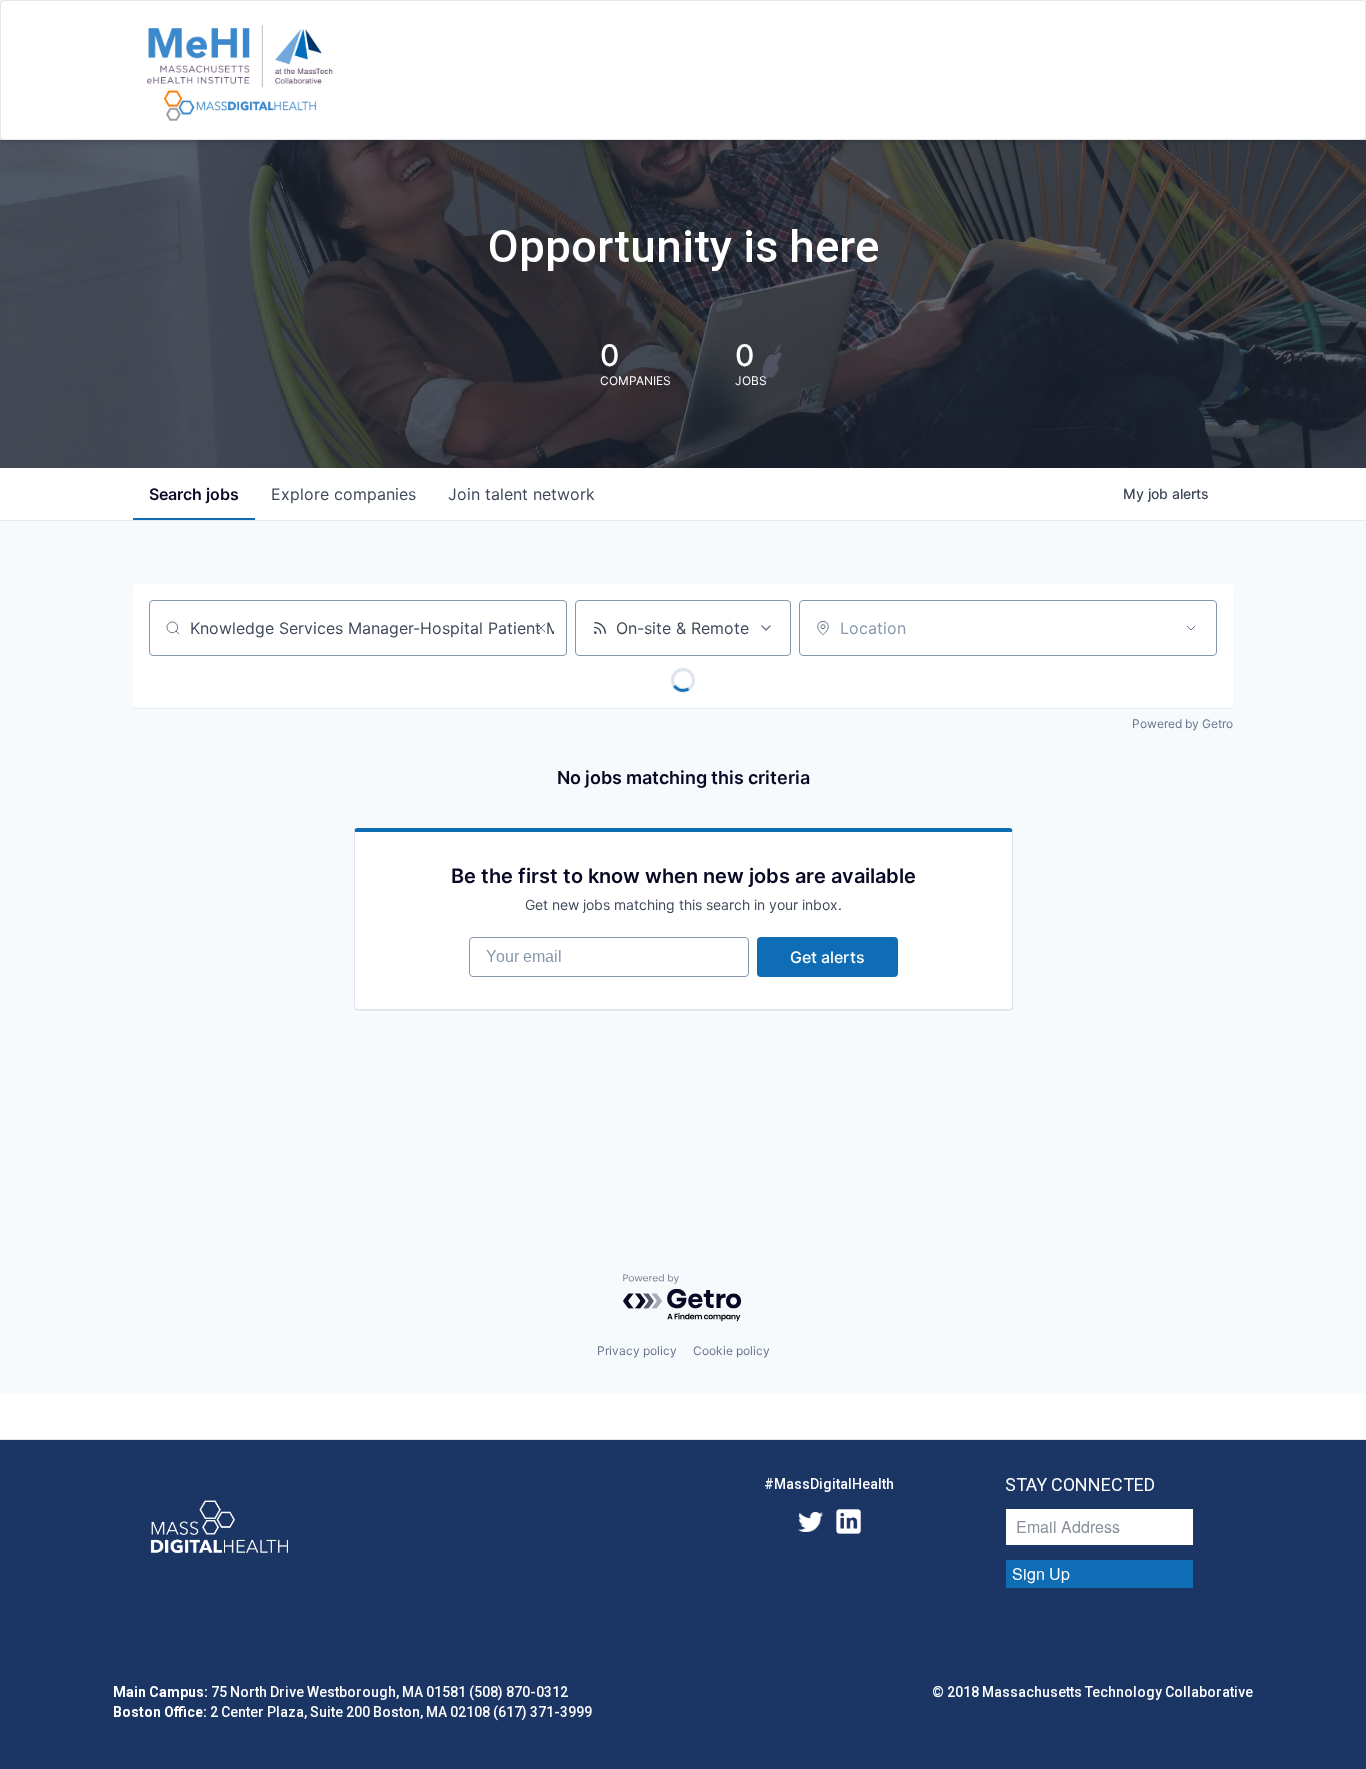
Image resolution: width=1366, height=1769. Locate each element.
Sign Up (1041, 1573)
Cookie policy (731, 1350)
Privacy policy (637, 1350)
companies (343, 494)
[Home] (239, 74)
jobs (194, 494)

- **EXERCISE PROMPT**:
The full text of the data above, exact and without pictures, is what to return.

- **ANSWER TO THIS TASK**:
Image resolution: width=1366, height=1769. Locate each element.
Sign Up (1041, 1573)
Cookie policy (731, 1350)
Privacy policy (637, 1350)
companies (343, 494)
[Home] (239, 74)
jobs (194, 494)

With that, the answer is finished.